The key to the way this algorithm works is to check whether the current and target values are the same or different. If they are the same, then we can simply use our original code as the angleDelta member doesn't need to change. If the current and target values are different, then we need to update the angleDelta member for each sample as we gradually move the current value closer to the target.

Warning
In this example we just use the number of samples in the output buffer as the duration of our ramp. This means that with very small buffer sizes you may still hear artefacts.
void getNextAudioBlock (const AudioSourceChannelInfo& bufferToFill) override
{
const float level = 0.125f;
float* const buffer = bufferToFill.buffer->getWritePointer (0, bufferToFill.startSample);
const double localTargetFrequency = targetFrequency;
if (localTargetFrequency != currentFrequency) // [9]
{
const double frequencyIncrement = (localTargetFrequency - currentFrequency) / bufferToFill.numSamples; // [10]
for (int sample = 0; sample < bufferToFill.numSamples; ++sample)
{
const float currentSample = (float) std::sin (currentAngle);
currentFrequency += frequencyIncrement; // [11]
updateAngleDelta(); // [12]
currentAngle += angleDelta;
buffer[sample] = currentSample * level;
}
currentFrequency = localTargetFrequency;
}
else // [13]
{
for (int sample = 0; sample < bufferToFill.numSamples; ++sample)
{
const float currentSample = (float) std::sin (currentAngle);
currentAngle += angleDelta;
buffer[sample] = currentSample * level;
}
}
  • [9]: Check if our target is different from the current value. Notice that we take a local copy of the target value, just in case the slider changes the value on the message thread while this function runs.
  • [10]: Calculate the required increment per sample.
  • [11]: Increment the current frequency.
  • [12]: Update the deltaAngle member based on this new frequency.
  • [13]: Otherwise just use the original code.
Note
The format of this code uses a typically pattern for DSP code. We avoid conditional statements in the inner for() loop, if possible. Instead, having the condition tested outside the loop, and we use two different, but quite similar loops depending upon whether the parameter is changing.

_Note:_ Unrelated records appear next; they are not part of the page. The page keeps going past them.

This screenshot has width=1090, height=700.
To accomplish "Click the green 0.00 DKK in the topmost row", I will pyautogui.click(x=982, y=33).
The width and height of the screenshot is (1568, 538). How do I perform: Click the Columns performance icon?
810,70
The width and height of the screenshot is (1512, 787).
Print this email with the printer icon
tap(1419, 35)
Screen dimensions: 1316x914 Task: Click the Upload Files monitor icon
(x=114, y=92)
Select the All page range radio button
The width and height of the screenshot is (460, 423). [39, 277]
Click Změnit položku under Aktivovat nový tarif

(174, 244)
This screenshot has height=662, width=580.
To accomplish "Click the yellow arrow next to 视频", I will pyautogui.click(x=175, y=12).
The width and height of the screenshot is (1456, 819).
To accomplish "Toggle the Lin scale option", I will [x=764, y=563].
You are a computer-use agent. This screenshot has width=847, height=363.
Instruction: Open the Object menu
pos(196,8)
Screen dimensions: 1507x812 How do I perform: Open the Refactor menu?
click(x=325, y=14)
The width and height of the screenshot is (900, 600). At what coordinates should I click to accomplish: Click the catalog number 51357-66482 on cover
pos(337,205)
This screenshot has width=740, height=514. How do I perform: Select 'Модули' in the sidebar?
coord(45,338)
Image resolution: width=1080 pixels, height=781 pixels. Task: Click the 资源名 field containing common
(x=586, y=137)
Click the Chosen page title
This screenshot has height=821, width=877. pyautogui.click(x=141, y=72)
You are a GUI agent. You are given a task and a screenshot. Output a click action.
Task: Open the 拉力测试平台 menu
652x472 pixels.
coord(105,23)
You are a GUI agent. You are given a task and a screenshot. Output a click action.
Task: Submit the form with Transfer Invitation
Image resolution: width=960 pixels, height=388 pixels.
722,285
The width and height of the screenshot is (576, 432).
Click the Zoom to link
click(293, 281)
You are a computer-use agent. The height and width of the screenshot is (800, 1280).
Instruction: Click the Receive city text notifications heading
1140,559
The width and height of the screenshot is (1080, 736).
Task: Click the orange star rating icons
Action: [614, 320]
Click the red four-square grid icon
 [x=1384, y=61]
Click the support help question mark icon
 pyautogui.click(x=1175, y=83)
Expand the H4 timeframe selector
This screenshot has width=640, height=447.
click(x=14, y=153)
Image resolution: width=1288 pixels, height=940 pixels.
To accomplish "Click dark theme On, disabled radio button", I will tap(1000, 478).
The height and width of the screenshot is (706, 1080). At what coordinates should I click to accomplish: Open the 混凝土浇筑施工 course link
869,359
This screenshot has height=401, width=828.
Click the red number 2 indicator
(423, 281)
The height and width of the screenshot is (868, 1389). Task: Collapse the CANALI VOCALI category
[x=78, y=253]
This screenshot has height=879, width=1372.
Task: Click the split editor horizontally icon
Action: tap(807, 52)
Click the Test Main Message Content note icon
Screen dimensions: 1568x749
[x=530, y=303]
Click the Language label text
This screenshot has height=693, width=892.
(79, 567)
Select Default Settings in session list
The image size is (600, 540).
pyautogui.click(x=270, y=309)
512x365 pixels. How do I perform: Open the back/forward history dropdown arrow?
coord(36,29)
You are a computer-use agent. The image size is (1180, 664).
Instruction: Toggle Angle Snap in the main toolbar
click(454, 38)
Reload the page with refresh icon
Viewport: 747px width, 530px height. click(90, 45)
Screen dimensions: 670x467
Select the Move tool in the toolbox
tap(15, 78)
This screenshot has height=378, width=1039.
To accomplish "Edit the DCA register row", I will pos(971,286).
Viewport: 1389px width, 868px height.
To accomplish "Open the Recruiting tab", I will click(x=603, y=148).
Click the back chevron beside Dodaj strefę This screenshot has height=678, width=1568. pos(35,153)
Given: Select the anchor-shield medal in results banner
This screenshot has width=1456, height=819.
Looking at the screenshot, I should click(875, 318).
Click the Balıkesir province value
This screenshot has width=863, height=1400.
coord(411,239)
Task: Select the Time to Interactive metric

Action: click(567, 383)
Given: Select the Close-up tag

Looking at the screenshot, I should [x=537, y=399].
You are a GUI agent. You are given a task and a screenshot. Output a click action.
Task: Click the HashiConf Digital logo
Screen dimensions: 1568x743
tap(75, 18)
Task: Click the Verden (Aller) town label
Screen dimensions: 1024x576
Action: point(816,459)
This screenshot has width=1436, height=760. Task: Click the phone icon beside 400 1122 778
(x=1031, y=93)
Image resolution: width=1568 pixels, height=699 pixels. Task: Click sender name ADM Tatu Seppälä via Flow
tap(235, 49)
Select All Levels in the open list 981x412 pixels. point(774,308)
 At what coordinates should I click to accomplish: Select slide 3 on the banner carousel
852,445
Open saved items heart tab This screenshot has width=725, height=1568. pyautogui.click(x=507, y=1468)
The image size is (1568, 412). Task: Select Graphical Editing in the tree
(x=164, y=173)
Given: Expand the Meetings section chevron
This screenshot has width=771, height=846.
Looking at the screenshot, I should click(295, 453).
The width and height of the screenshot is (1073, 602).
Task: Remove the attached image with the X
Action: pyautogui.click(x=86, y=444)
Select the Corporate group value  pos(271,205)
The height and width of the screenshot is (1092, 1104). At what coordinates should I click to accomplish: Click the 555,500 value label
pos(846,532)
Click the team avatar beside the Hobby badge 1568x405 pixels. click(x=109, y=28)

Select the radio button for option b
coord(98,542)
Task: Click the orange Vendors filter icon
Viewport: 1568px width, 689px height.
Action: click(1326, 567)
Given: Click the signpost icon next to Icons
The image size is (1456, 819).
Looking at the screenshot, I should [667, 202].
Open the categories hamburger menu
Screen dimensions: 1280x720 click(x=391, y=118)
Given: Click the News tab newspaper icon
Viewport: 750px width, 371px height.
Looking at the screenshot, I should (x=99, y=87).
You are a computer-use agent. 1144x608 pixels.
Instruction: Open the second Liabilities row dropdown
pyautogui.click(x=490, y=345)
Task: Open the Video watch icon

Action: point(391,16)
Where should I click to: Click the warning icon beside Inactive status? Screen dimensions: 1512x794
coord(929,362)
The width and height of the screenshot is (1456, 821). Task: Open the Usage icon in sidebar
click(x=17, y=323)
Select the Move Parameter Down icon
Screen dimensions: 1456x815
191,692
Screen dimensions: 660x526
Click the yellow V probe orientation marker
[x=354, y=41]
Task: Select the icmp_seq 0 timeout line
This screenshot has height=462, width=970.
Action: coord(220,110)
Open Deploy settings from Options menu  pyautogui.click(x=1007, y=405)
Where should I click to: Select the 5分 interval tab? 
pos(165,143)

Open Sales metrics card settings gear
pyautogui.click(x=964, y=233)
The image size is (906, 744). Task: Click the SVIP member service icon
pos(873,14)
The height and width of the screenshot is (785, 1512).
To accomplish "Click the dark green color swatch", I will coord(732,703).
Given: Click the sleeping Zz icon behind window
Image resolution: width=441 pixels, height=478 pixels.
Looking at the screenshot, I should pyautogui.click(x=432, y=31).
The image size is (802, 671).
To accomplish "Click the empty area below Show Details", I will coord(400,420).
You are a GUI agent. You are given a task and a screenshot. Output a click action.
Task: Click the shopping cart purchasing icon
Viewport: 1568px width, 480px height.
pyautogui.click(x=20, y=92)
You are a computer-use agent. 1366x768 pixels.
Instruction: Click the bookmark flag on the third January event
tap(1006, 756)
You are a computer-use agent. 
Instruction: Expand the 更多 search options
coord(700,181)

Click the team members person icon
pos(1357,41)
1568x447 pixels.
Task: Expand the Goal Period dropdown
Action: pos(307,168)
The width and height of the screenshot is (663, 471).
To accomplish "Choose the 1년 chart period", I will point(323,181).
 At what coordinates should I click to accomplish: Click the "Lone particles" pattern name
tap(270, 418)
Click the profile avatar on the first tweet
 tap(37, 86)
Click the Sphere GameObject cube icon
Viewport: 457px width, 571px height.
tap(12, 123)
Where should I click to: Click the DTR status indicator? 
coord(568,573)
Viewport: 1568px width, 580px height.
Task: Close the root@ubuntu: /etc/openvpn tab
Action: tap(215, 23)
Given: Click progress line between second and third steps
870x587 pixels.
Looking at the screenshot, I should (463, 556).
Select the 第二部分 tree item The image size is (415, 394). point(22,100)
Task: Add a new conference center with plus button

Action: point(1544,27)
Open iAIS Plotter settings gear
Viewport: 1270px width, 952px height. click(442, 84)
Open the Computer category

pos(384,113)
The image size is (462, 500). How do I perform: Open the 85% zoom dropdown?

Finally, we need to update our sliderValueChanged() function so that it just updates the target value:

void sliderValueChanged (Slider* slider) override
{
if (slider == &frequencySlider)
targetFrequency = frequencySlider.getValue();
}

And that's it! Try this now and the artefacts from the slider movement should have been removed.

Exercise
Add smoothing to the level slider control that you added in an earlier exercise.

Notes

  • Not wrapping the phase angle around 2pi may not be ideal in all circumstances. If using float rather than double variables then there would be some innaccuracy to the calculations when the current angle value became very large. By not wrapping the phase at 2pi using the std::sin() function performs reasonably well compared to a simple wavetable technnique. See Tutorial: Wavetable synthesis for an exploration of this.

Summary

In this tutorial we have introduced some basic methods of synthesising and controlling a sine wave. We have looked at:

  • The essential variables needed for maintaining the state of a sine wave oscillator.
  • How to set these variable to produce the desired result.
  • How to smooth out parameter changes to avoid audio artefacts.